The Department for Work and Pensions has confirmed the two bank balances that will trigger a bank account check under its new Eligibility Verification measures. The DWP has rolled out guidance for these measures as it cracks down on fraud, error and overpayments.
Bank account checks explained
The new guidance spells out how the bank account checks will work. After being issued an Eligibility Verification Notice (EVN), banks will have to hand over details that fit specific criteria. For Universal Credit, the focus is on capital.
Bank accounts at risk are those with more than £16,000, which is the upper capital threshold for Universal Credit. In this example, the eligibility indicator is capital above £16,000.
However, the DWP warns that anyone with cash between £6,000 and £16,000 could theoretically be affected. The guidance states: "The ask may vary: for example, it may be that information is only returned in cases where there is a specific amount above £16,000, or it may be that DWP lowers this amount to help verify the correctness of payments where a claimant has between the lower capital limit of £6,000 and the upper capital limit of £16,000."

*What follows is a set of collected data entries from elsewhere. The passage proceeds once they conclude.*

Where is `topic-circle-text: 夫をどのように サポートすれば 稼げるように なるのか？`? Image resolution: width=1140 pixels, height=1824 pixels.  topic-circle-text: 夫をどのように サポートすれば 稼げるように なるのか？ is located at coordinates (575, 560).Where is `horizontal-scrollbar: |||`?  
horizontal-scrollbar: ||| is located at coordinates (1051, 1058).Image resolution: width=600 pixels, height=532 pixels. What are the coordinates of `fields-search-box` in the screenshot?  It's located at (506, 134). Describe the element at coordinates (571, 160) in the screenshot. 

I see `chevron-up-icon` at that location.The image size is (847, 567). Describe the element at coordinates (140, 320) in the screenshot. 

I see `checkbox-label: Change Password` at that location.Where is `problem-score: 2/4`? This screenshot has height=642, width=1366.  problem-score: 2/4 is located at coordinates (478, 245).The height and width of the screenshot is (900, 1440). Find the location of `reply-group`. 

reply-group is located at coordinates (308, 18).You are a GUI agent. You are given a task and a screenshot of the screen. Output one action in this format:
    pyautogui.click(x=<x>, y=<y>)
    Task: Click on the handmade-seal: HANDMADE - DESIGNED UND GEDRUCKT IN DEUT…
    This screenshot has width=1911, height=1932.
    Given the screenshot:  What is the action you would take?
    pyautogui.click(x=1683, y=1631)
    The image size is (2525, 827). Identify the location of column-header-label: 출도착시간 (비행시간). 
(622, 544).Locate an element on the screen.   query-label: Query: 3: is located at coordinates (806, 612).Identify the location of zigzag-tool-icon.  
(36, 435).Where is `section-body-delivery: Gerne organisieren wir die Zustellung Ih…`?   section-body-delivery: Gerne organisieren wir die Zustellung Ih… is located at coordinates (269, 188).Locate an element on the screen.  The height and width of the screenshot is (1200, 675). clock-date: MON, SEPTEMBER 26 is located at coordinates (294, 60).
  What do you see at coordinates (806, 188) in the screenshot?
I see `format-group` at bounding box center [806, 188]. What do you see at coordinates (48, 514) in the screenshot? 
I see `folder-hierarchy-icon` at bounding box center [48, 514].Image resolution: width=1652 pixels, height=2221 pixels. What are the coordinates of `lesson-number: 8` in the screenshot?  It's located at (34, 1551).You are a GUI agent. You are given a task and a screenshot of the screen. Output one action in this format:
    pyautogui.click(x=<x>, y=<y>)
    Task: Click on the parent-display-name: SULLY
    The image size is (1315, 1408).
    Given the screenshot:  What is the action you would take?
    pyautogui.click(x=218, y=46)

This is because a person's Universal Credit award entitlement is tapered where they have capital between £6,000 and £16,000.
Other eligibility indicators
The DWP also notes that eligibility indicators may be set to require financial institutions to return information about accounts receiving relevant benefits where there are indications that the account holder may have spent more time overseas than benefit eligibility rules allow. This is not an exhaustive list of possible eligibility indicators.
Impact on benefits
The crackdown affects Universal Credit, Pension Credit, and Employment and Support Allowance (ESA). The Bill is expected to save the Department £1.5 billion over the next five years, after DWP figures showed it lost an eye-watering £10 billion to error and fraud in the past calendar year.
The Labour Party government says it forms part of wider government plans to save a total of £8.6 billion over five years in "the biggest welfare fraud and error budget package in recent history."